No esperé a ser mayor para beber coñac. Es más, puede que incluso me hiciera un verdadero adulto cuando dejé de beberlo. Muchos años antes, en 1988, tuve oportunidad de escribir sobre Nico por primera vez con motivo de su fallecimiento en Ibiza. La autora de Chelsea Girl iba a comprar marihuana en bicicleta, también parece ser, cuando La Parca se la llevó.
Sobre Patty Shepard, la otra mujer por la que bebí mucho coñac, escribo ahora por primera vez. La asocio al brandy porque el primer gran éxito de su actividad como modelo publicitaria fue un memorable anuncio de Fundador dirigido por José Luis Borau. Junto a los discos sorpresa de esta misma marca, aquel spot hoy consta entre lo más granado del imaginario de la nostalgia colectiva de los años 60.

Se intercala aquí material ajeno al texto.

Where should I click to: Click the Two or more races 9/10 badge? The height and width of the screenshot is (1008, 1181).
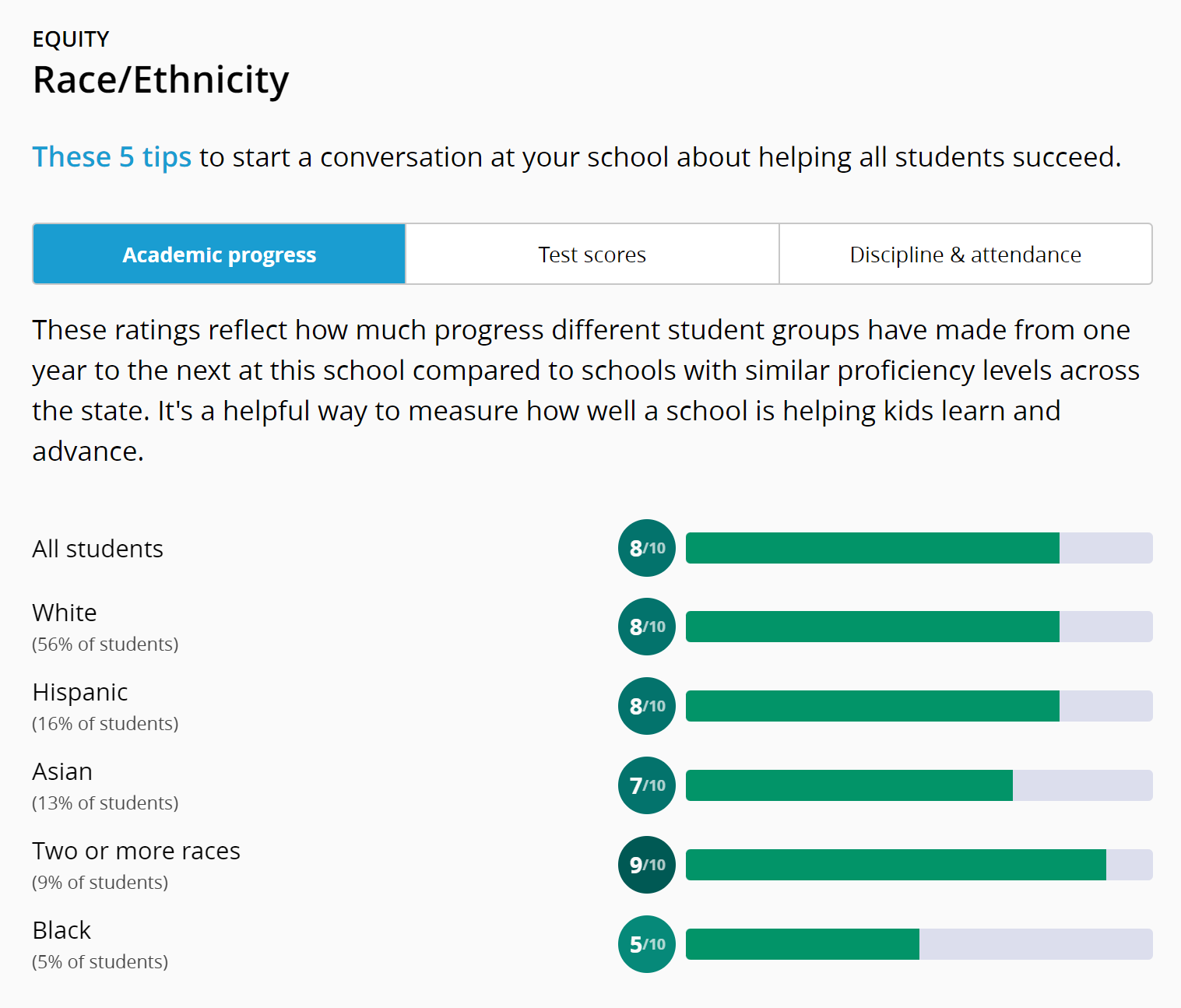(647, 865)
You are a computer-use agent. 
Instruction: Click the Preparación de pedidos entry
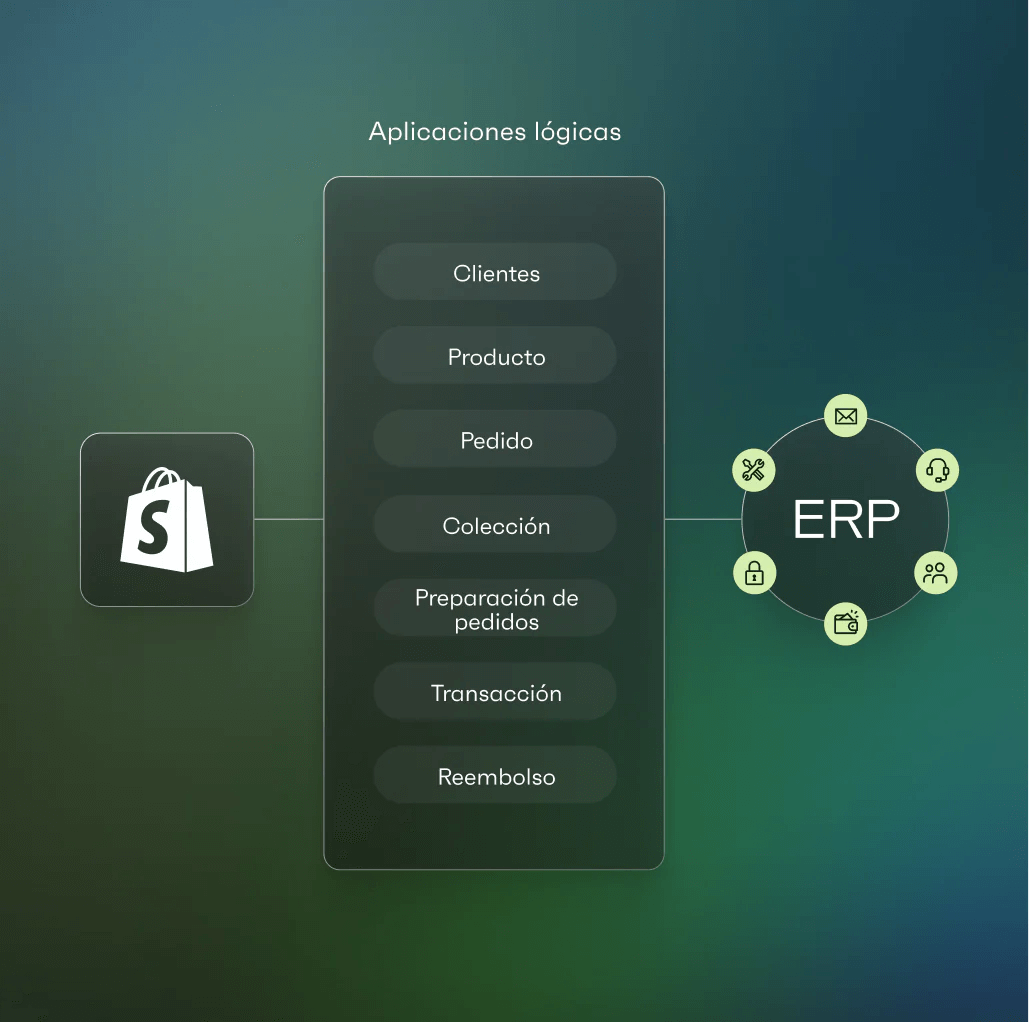tap(495, 608)
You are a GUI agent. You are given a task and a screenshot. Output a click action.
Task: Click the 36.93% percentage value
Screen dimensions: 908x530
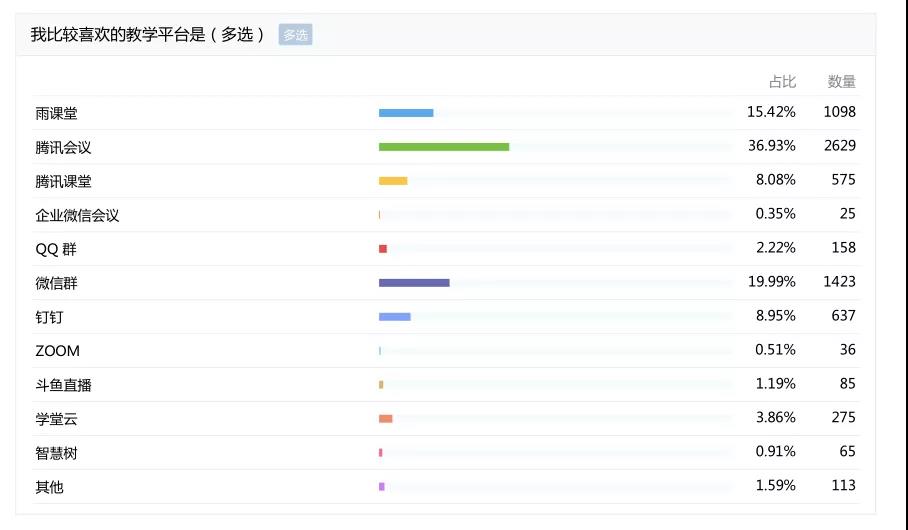pyautogui.click(x=771, y=145)
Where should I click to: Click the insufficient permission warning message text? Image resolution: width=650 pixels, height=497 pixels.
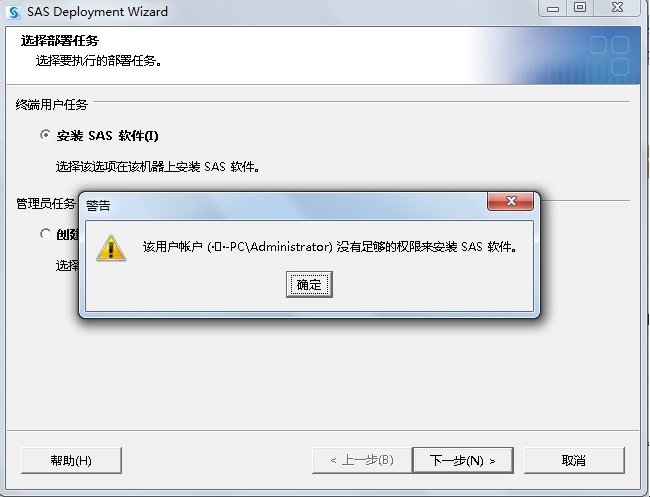tap(330, 247)
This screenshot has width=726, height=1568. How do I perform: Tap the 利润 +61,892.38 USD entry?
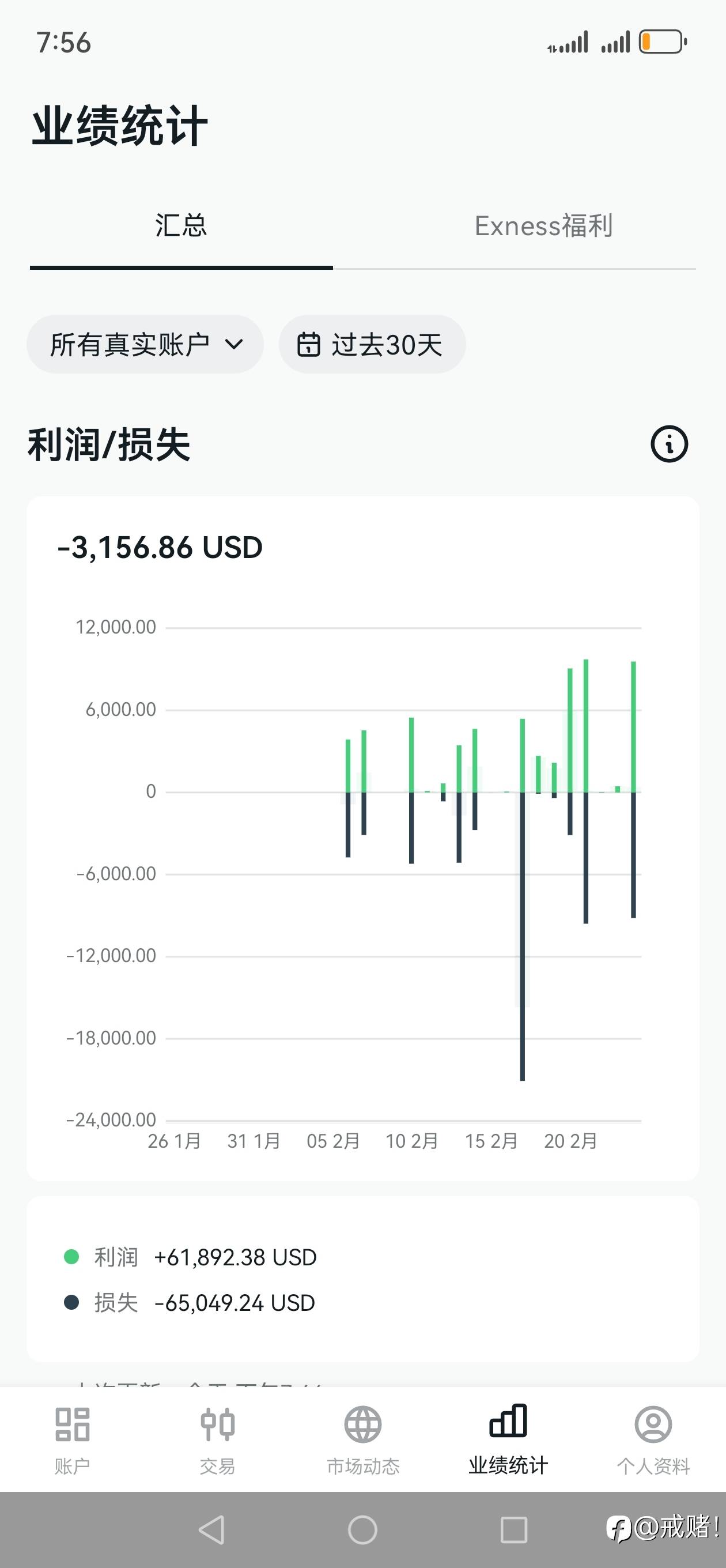tap(206, 1257)
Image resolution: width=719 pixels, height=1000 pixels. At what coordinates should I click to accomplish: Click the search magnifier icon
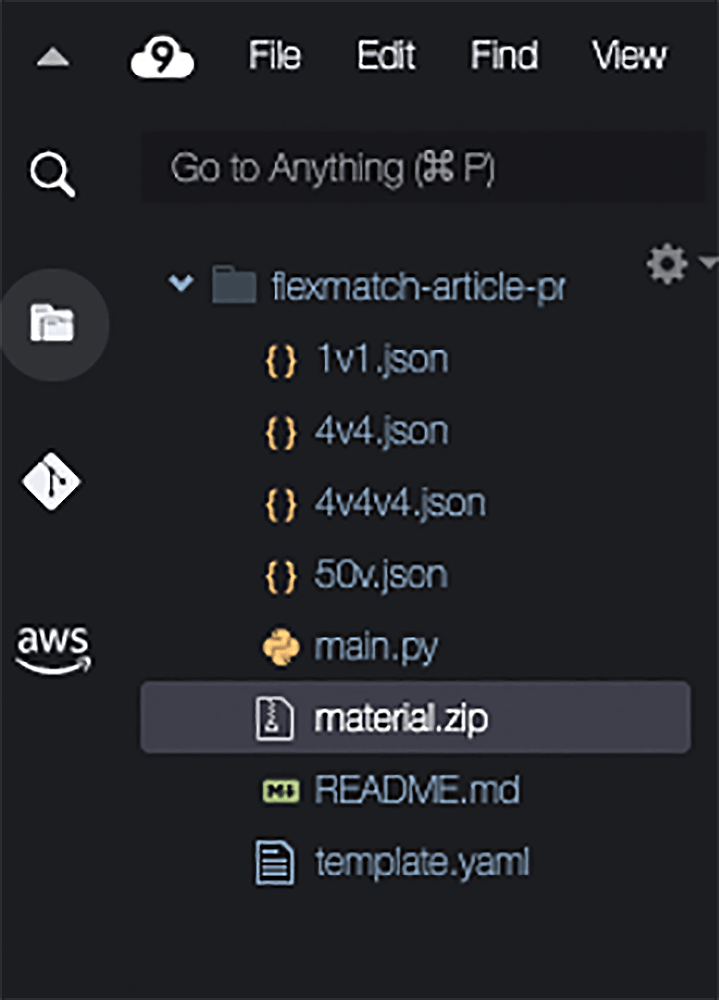(51, 170)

Nacida en Greenville (Carolina del Sur) en 1945, llegó a España en 1963 con el objeto de matricularse en la madrileña facultad Filosofía y Letras. Pero estaba escrito que aquel viaje de estudios fuese el destino inexorable de su vida. El magnetismo que ejerció sobre los tomavistas de los publicistas españoles y su matrimonio con el actor Manuel de Blas la hicieron echar raíces entre nosotros.
La belleza de aquella Patty temprana, además de singular para el canon español, era oscilante. Así, en una misma mirada podía pasar de la inocencia a la perversión. Es decir, sintetizaba en sí misma el verdadero sentido de la magia, que no existe sin horror y viceversa. Nada más lógico, por lo tanto, que acabara convertida en la gran musa del fantaterror patrio.
Antes de aquella gloria, que aunque la convirtió en un mito entre los aficionados al género no guarda correspondencia con sus éxitos como modelo publicitaria ni con la estrella que cabía augurarla ante su atractivo oscilante y singular, Patty fue uno de los rostros más populares de los anuncios -que aún se les llamaba- de la televisión de los años 60.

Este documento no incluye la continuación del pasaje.